Sayangnya, meski kini telah banyak orang yang mengenakan batik,
masih banyak juga yang tidak mengetahui seperti apa sejarah batik dan proses
dibalik terciptanya kain batik.
“Tak kenal maka tak sayang”, semboyan tersebut memberikan
inspiratif kepada penulis untuk memberikan gambaran tentang sejarah dan proses
pembuatan batik, dengan harapan agar para pembaca semakin mengenal dan cinta
dengan produk asli Indonesia. Penulis juga berharap agar generasi-generasi muda
bangsa mau untuk mengembangkan dan melestarikan warisan budaya ini.

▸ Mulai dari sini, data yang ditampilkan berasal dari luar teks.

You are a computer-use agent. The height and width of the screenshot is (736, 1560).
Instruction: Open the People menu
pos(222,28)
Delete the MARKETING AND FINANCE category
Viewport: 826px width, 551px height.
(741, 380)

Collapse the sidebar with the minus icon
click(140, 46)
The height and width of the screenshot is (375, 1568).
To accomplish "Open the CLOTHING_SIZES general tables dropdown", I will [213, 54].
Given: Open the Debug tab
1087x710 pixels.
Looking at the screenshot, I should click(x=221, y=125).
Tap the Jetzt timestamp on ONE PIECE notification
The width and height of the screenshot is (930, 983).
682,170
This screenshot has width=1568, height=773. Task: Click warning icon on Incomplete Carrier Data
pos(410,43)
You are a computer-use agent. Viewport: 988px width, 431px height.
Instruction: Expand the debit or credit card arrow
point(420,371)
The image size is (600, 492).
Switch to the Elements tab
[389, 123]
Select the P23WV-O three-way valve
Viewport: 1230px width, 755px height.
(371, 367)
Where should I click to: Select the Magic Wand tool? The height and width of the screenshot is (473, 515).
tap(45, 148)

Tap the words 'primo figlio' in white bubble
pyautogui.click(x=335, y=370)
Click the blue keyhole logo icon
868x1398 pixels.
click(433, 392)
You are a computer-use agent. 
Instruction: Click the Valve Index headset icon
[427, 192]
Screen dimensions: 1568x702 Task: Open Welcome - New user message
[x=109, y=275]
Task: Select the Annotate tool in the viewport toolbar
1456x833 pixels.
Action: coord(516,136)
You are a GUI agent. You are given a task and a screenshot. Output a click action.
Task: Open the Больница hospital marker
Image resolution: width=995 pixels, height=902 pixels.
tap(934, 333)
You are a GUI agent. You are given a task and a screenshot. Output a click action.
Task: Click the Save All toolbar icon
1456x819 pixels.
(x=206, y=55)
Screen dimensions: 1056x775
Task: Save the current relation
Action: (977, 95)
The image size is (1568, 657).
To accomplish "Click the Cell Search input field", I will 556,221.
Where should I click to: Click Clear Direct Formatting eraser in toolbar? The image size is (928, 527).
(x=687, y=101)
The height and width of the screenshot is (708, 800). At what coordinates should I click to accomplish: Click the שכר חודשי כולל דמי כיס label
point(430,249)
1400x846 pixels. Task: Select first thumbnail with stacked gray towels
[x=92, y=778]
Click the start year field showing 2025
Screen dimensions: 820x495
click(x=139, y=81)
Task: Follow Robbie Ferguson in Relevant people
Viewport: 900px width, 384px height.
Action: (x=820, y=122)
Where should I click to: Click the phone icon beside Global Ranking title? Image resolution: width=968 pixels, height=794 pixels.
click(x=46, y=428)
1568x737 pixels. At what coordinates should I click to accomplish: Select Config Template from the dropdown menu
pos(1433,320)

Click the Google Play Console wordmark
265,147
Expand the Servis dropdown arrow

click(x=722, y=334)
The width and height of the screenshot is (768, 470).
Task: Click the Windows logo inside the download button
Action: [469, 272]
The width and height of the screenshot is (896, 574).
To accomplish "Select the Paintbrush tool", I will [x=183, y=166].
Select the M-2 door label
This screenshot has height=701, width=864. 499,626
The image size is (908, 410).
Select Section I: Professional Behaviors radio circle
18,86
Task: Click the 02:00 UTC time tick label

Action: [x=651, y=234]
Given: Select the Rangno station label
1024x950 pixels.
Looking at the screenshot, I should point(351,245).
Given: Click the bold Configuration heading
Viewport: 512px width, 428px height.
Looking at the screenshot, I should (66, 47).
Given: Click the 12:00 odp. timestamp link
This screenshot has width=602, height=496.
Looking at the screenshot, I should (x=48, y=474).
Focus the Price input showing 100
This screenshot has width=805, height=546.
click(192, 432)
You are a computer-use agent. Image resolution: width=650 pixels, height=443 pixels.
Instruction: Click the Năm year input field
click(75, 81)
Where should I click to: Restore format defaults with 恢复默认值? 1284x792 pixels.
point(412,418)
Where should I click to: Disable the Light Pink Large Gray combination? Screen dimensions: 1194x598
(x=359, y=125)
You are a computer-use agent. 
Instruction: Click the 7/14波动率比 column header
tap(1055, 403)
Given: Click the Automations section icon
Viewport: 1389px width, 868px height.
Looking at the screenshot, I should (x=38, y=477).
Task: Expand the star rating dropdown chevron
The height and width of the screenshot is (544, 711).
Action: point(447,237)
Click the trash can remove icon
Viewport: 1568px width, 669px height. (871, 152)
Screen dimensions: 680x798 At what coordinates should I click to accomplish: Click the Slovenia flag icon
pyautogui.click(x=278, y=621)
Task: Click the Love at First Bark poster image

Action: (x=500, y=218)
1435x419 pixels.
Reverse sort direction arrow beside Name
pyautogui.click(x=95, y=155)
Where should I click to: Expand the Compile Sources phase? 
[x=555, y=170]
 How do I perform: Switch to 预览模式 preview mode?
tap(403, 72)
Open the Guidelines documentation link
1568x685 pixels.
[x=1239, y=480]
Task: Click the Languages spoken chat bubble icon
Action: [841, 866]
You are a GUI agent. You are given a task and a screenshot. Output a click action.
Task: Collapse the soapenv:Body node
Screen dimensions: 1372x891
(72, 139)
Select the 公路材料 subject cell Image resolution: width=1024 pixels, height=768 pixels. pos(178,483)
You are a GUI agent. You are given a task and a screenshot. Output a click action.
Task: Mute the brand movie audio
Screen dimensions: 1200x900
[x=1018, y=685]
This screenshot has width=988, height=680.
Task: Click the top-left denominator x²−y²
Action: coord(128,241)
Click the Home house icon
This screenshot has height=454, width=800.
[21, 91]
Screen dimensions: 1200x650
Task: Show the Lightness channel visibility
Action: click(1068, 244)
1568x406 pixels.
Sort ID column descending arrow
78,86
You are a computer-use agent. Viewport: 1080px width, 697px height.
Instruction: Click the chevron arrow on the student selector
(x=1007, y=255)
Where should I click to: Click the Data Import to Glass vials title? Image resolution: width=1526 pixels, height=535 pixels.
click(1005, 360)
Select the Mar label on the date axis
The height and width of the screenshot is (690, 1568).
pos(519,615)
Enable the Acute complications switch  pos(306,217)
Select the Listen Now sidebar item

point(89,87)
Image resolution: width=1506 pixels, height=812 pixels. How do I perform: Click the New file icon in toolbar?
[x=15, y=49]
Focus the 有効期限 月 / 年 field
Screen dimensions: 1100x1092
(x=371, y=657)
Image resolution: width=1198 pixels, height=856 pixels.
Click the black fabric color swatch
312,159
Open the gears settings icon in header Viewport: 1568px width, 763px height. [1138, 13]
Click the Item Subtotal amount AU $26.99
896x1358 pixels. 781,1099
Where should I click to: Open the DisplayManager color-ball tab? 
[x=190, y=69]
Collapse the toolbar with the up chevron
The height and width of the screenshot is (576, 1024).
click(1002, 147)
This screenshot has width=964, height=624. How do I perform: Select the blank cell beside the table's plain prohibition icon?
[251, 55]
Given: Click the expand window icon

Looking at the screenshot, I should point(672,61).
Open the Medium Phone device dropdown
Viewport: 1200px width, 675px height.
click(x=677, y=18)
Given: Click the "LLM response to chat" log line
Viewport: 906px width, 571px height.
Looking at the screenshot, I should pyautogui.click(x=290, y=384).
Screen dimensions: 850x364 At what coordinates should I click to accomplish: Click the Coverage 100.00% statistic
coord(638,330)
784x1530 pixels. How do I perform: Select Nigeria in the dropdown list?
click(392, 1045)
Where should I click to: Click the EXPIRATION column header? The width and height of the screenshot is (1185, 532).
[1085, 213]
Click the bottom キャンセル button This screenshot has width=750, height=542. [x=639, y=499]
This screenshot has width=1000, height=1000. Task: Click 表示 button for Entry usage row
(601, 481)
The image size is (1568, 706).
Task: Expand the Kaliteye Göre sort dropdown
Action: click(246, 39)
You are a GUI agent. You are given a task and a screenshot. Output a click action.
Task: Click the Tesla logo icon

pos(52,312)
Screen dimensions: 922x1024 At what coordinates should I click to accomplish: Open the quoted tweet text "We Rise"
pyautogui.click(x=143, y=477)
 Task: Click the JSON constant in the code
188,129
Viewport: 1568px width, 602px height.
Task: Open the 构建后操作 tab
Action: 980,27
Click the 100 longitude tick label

Museum Batik dan Sulam Yogyakarta penulis pilih sebagai objek kunjungan
budaya ini, karena museum tersebut merupakan museum batik tertua di Yogyakarta
yang banyak menyimpan koleksi-koleksi batik dari berbagai tempat dan dari zaman
ke zaman.
B.
WAKTU KUNJUNGAN
Hari : Senin, 30 Maret 2015
Pukul
: 10.00-11.30 WIB
Tiket : Rp20.000,00/orang
C.
OBJEK KAJIAN
a.
Sejarah Museum Batik Yogyakarta
Museum Batik Yogyakarta merupakan Museum Batik pertama di
Yogyakarta.
Beralamat di Jl. Dr. Sutomo No 13 A
Yogyakarta (dari stasiun Lempuyangan ke selatan sekitar 1 km). Museum tersebut
diresmikan pada tanggal 12 Mei 1977 oleh Kanwil P & K Provinsi Daerah
Istimewa Yogyakarta atas prakarsa keluarga Hadi Nugroho.
Pada awalnya, Hadi Nugroho merasa
gundah melihat banyak kain batik lawas berkualitas yang dipotong untuk
keperluan garmen dan ekspor luar negeri. Ia dan sang istri, Dewi Sukaningsih
pun mulai berkomitmen untuk mendirikan museum batik. Hadi Nugroho mulai memburu
batik tanpa terkecuali batik koleksi kerabat mereka.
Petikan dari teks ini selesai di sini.